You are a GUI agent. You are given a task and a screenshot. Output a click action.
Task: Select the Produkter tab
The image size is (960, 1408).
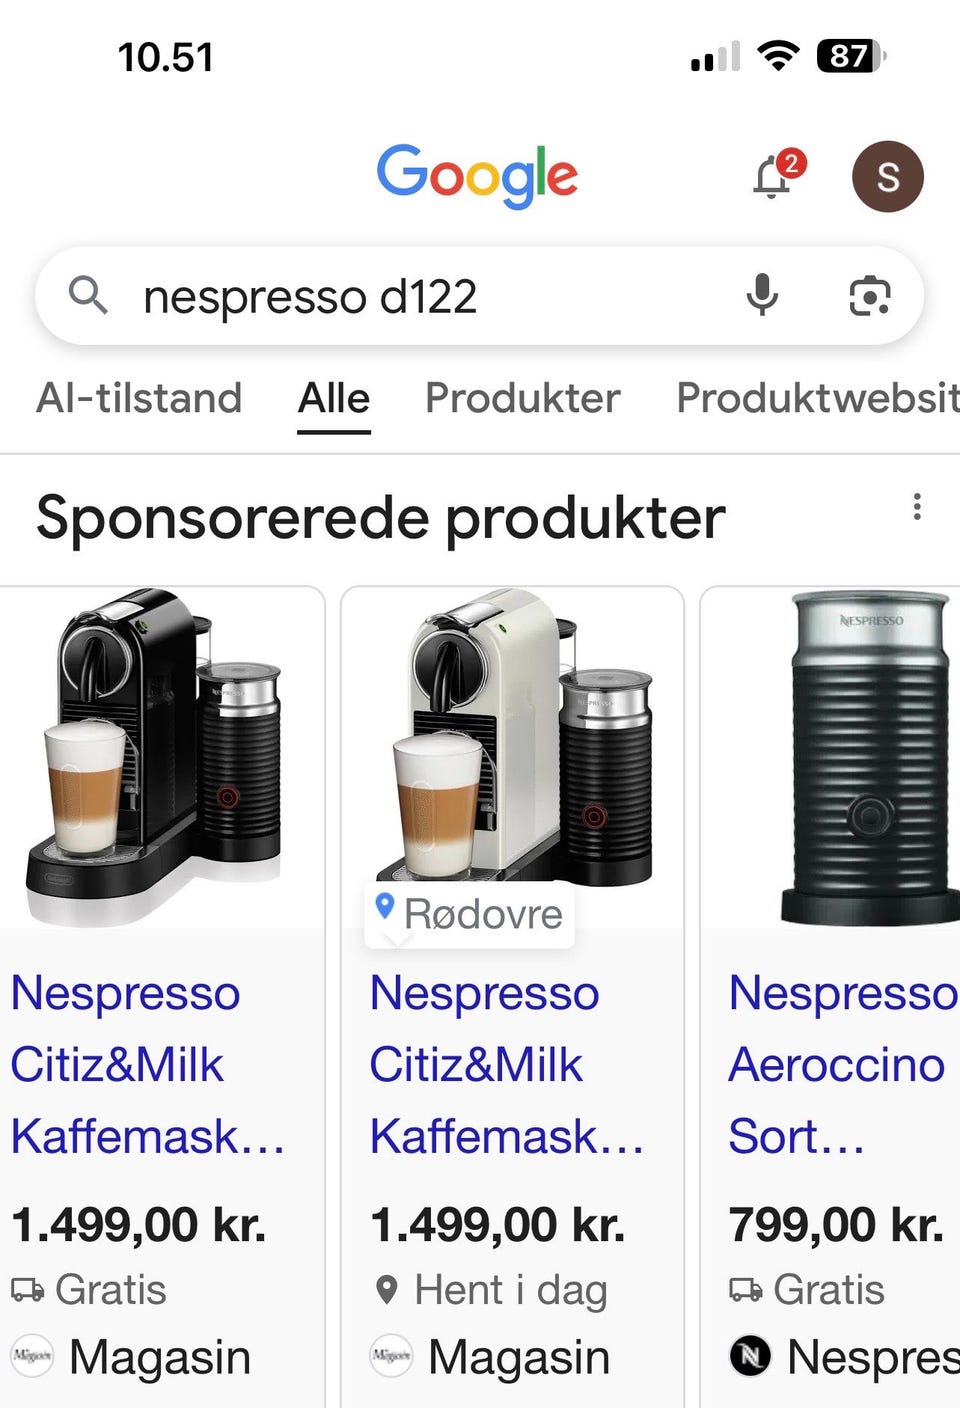[522, 398]
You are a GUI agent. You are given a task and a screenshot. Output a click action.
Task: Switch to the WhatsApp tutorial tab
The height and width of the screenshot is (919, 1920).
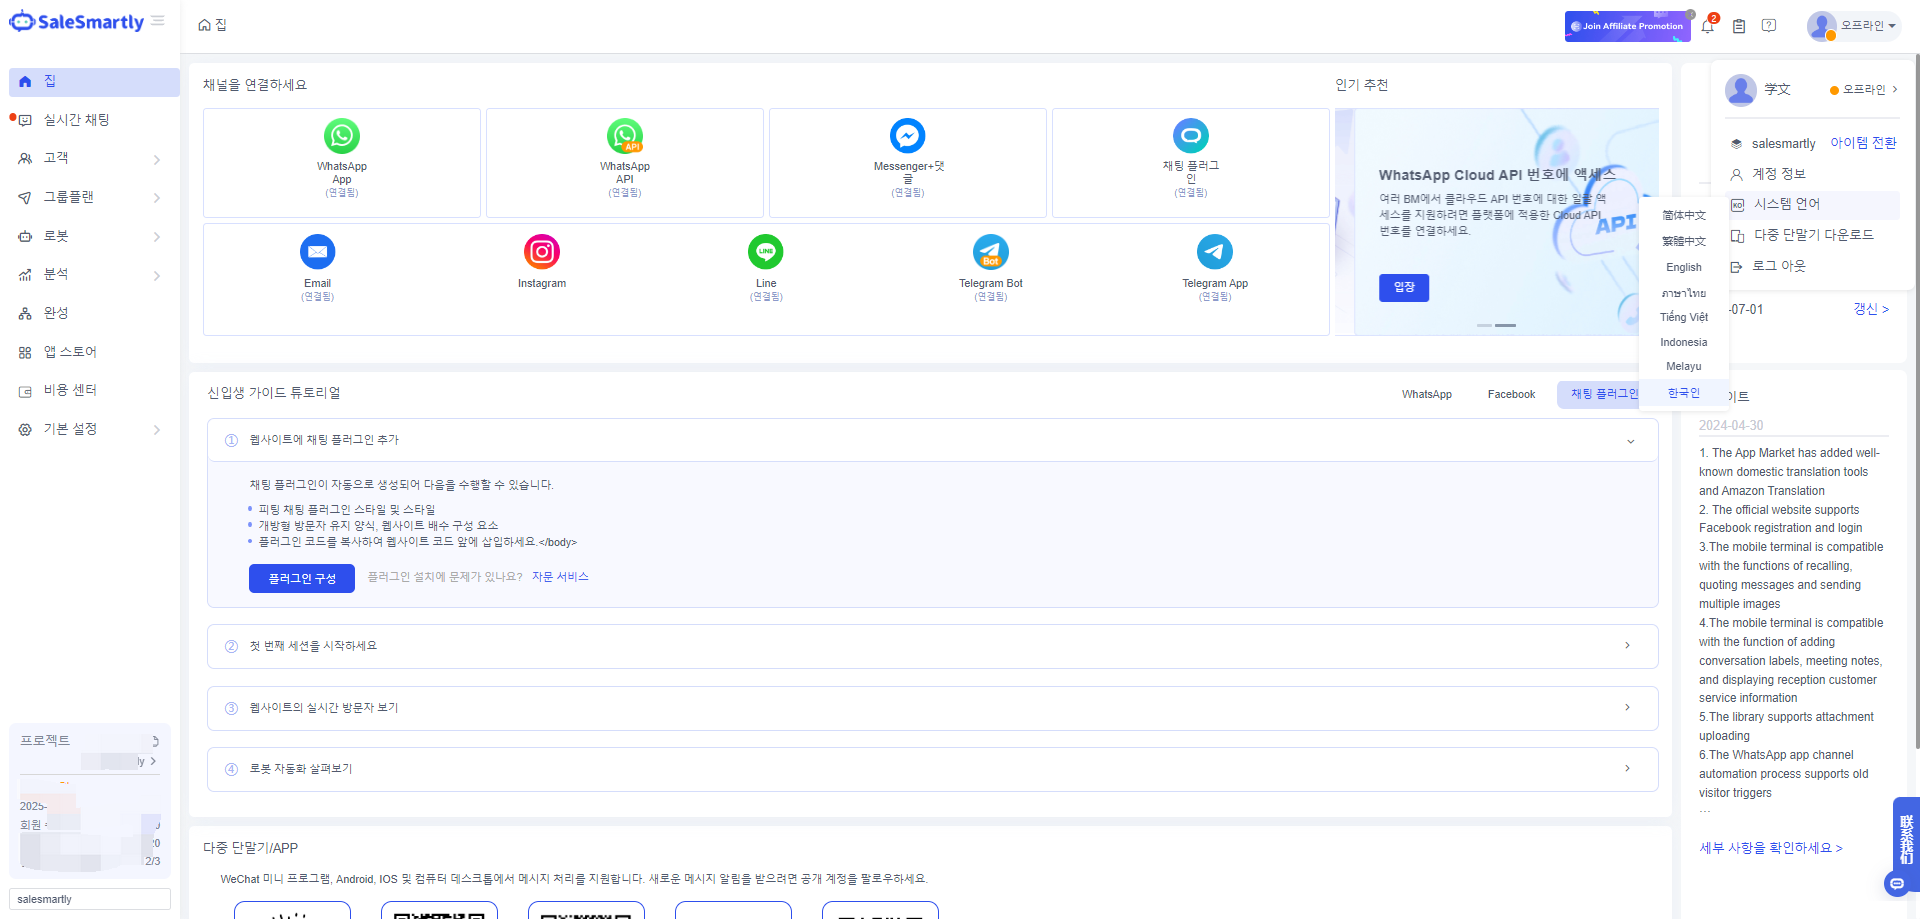(1426, 395)
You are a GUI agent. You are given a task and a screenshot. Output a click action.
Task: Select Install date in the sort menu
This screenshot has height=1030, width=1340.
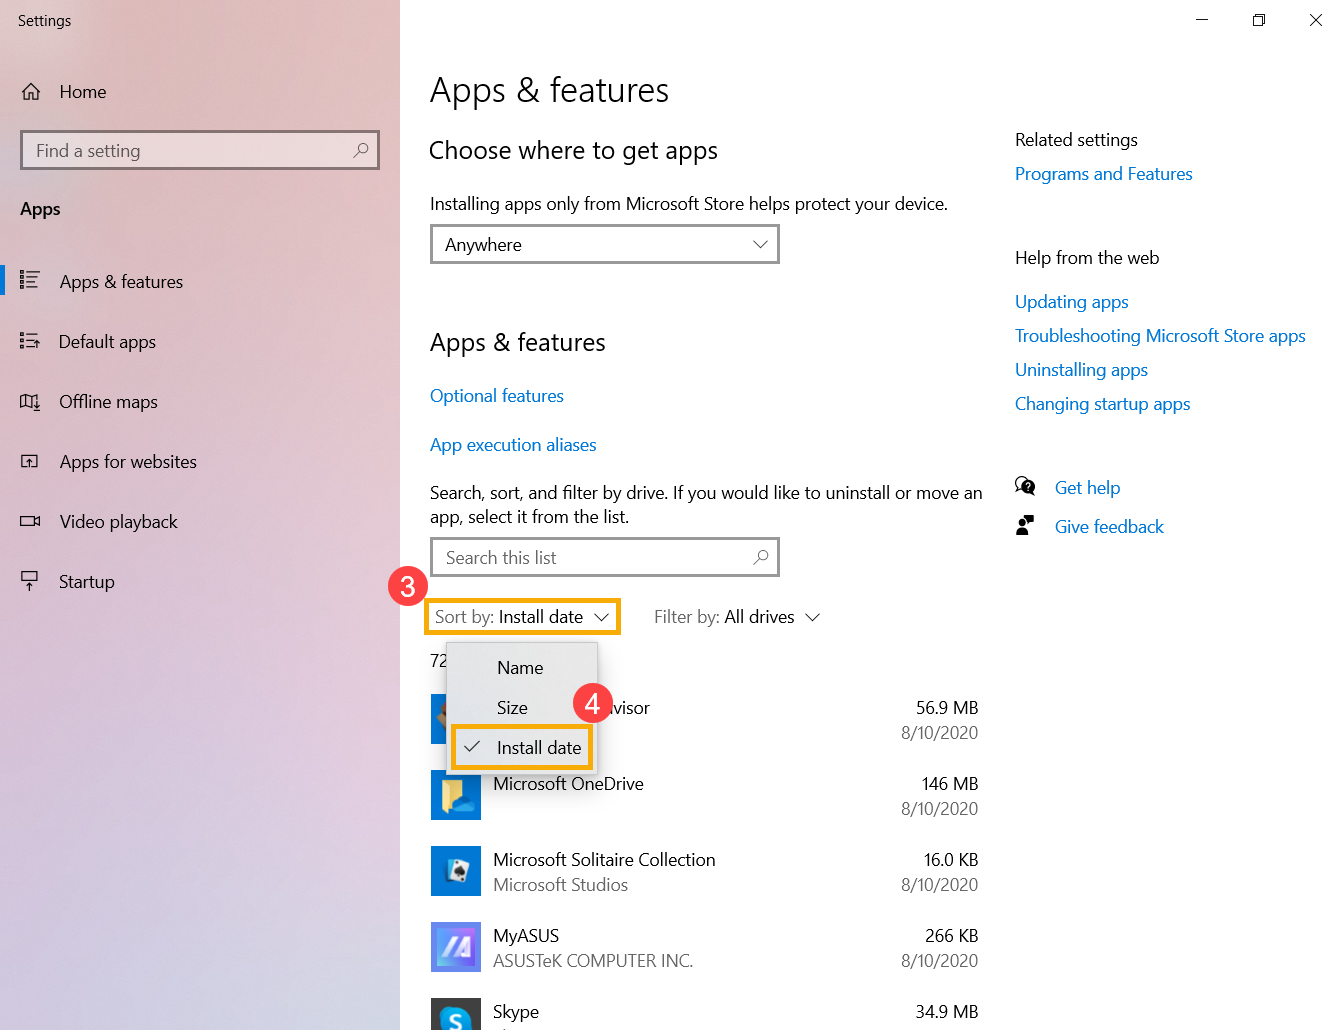(x=539, y=747)

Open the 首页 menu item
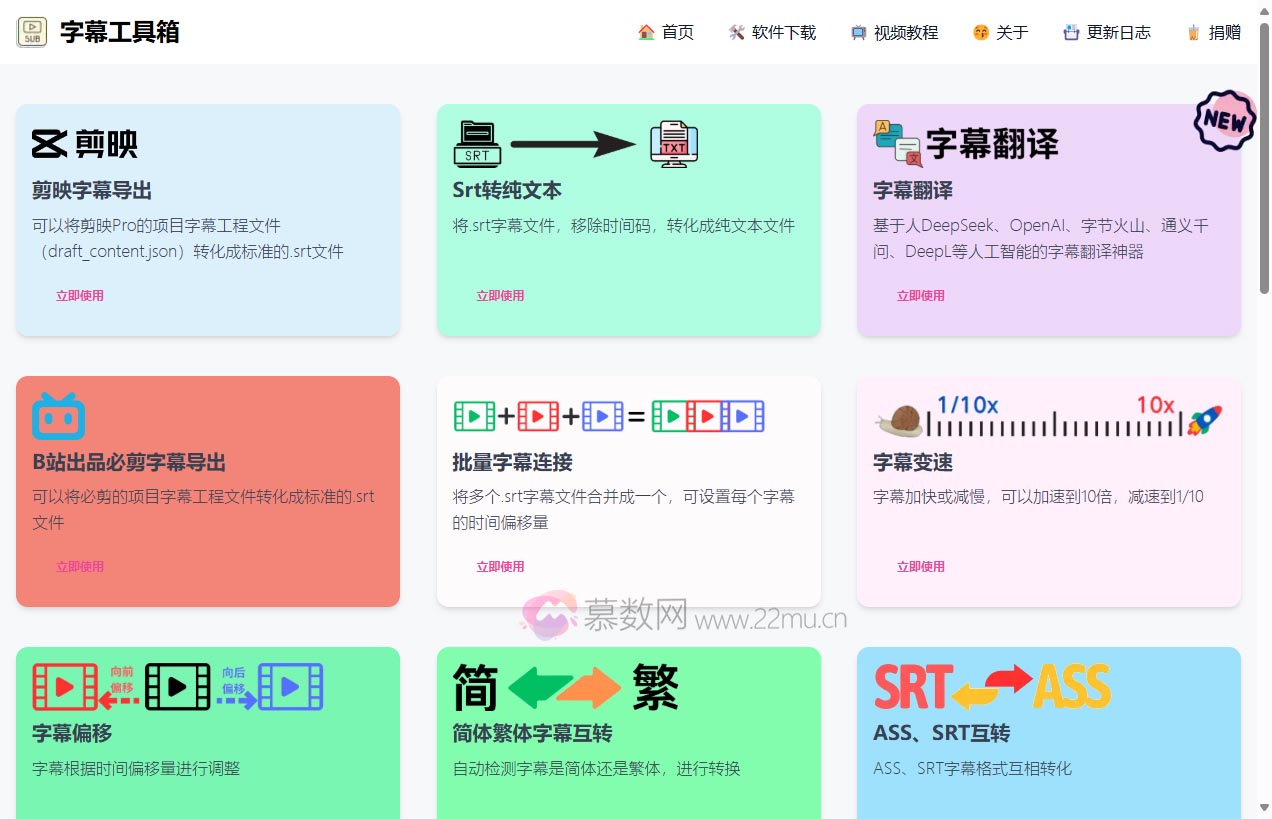666,32
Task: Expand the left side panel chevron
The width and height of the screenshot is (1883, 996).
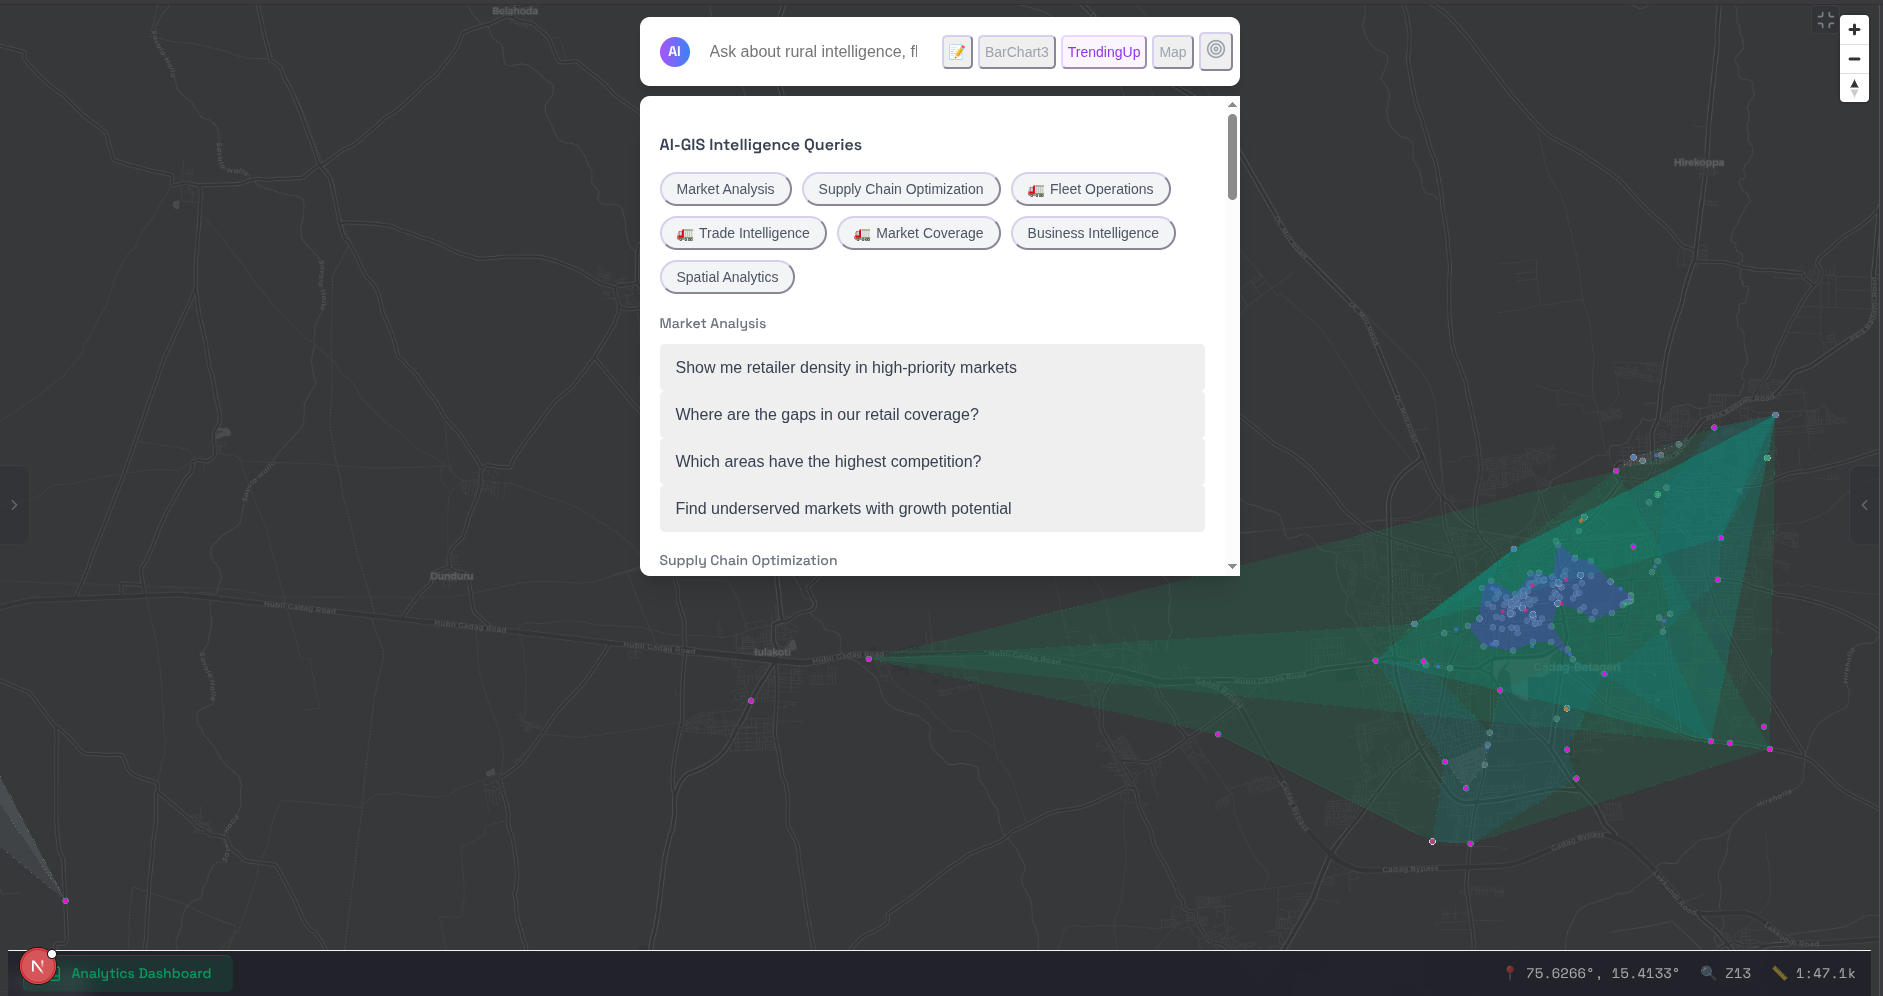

ACTION ITEM: Copy out the records exactly; the pictures stay behind.

ANSWER TO THE PROBLEM:
You are a GUI agent. You are given a task and a screenshot. Output a click action.
Task: Select the Produkter tab
The image size is (960, 1408).
[522, 398]
You are a GUI agent. You are given a task and a screenshot. Output a click action.
Task: Switch to the WhatsApp tutorial tab
The height and width of the screenshot is (919, 1920).
(1426, 395)
You are a GUI agent. You are given a task and a screenshot. Output a click action.
Task: Select Install date in the sort menu
This screenshot has height=1030, width=1340.
(x=539, y=747)

Open the 首页 menu item
666,32
Task: Expand the left side panel chevron
The width and height of the screenshot is (1883, 996).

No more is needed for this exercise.